The footsteps got quieter as Mattie went downstairs. I could feel Japan standing in the doorway. He walked in, locking the door behind him with a click. He approached, standing at my bedside.

"America-san. How are you feeling?"

"Mmph, Japan?" I murmured in my best sick-voice. It was pretty convincing, considering I've been working on it ever since I was a kid.

"Hai. It is me. How are you feeling today?"

I turned my head to face him. Through my crappy vision, he still looked as good as I remembered.

"Umm, better, now that you're here. What's up? Did you fly here?" I asked, pawing the air for my glasses.

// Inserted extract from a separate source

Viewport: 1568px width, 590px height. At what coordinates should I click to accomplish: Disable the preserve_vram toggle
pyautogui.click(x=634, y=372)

"Hai. I did." He answered, grabbing my glasses and handing them to me.

"Thanks."

I put them on; I wanted to actually see my friend since he came all the way here. He looked as beautiful as always, silky black hair, deep brown eyes, petit frame. I figured I might as well milk this sick act for all it was worth.

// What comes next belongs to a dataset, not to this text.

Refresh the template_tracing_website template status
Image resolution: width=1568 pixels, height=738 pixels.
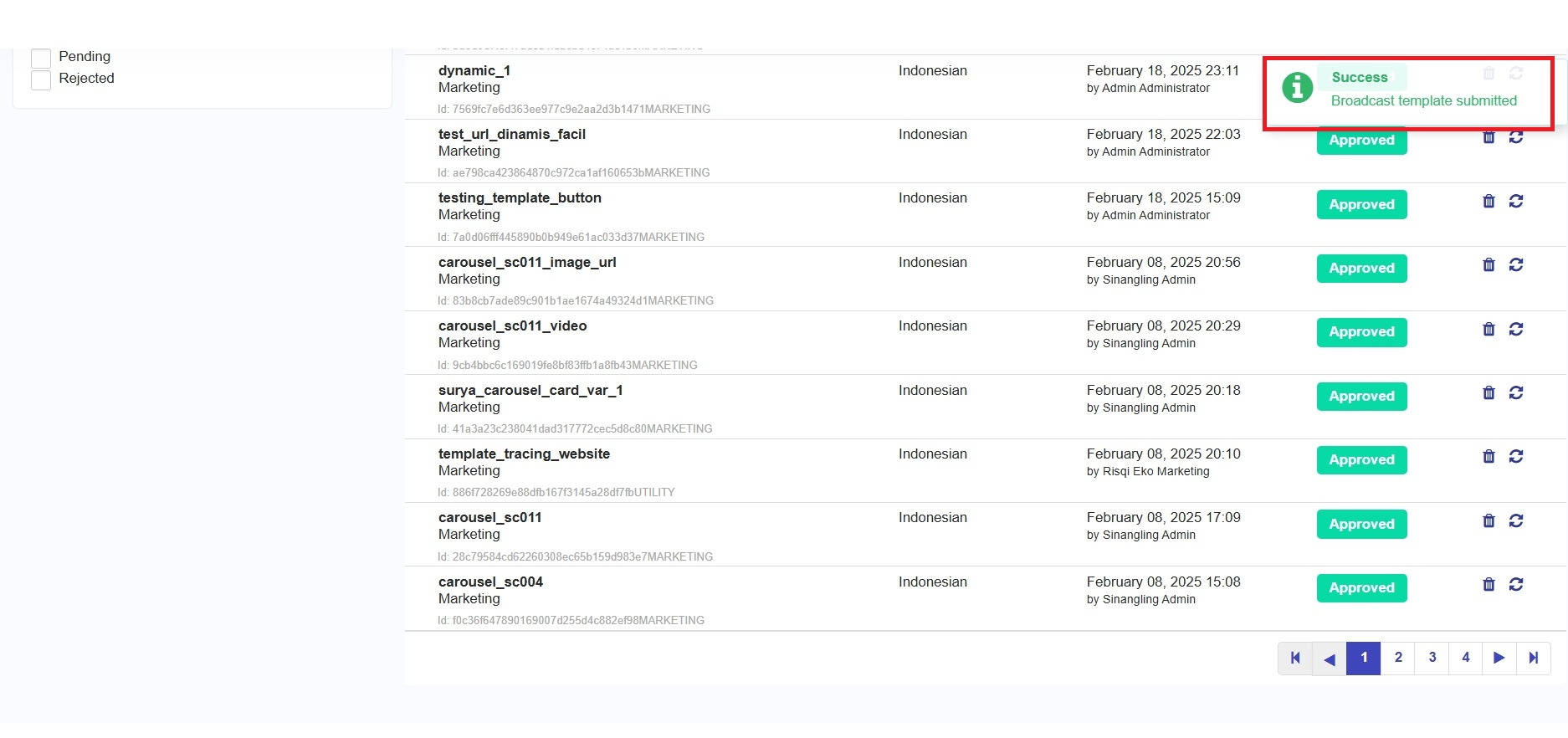click(1515, 456)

"Japan, listen. I know how sick I am. I know I might die. I just have one favor to ask."

He waited, eager to help in any way.

"Could I hug you?"

Worth a shot, right?

He blushed, shifting he eyes. "Well, I suppose I could. Just this once, America-san."

He inched closer as I sat up, holding out my arms. He leaned in, unsure, wrapping his arms around me. I put my arms around him, pulling him closer. God, he smelled good. His head rested on my shoulder, silky hair so close. Reflexively, I moved a hand to feel it, running my fingers through it. He shuddered a bit, obviously uncomfortable and unused to anyone being this close to him. My other hand ran up and down his spine, only making him uneasier.

I couldn't stand it any longer. Before I could stop myself, I pulled his head back and captured his lips. His eyes got huge and he blushed furiously, frozen in shock. As I pulled away for air, he started to process what had just happened.

"A-America-san! That was inappropriate!" he babbled, flustered and confused.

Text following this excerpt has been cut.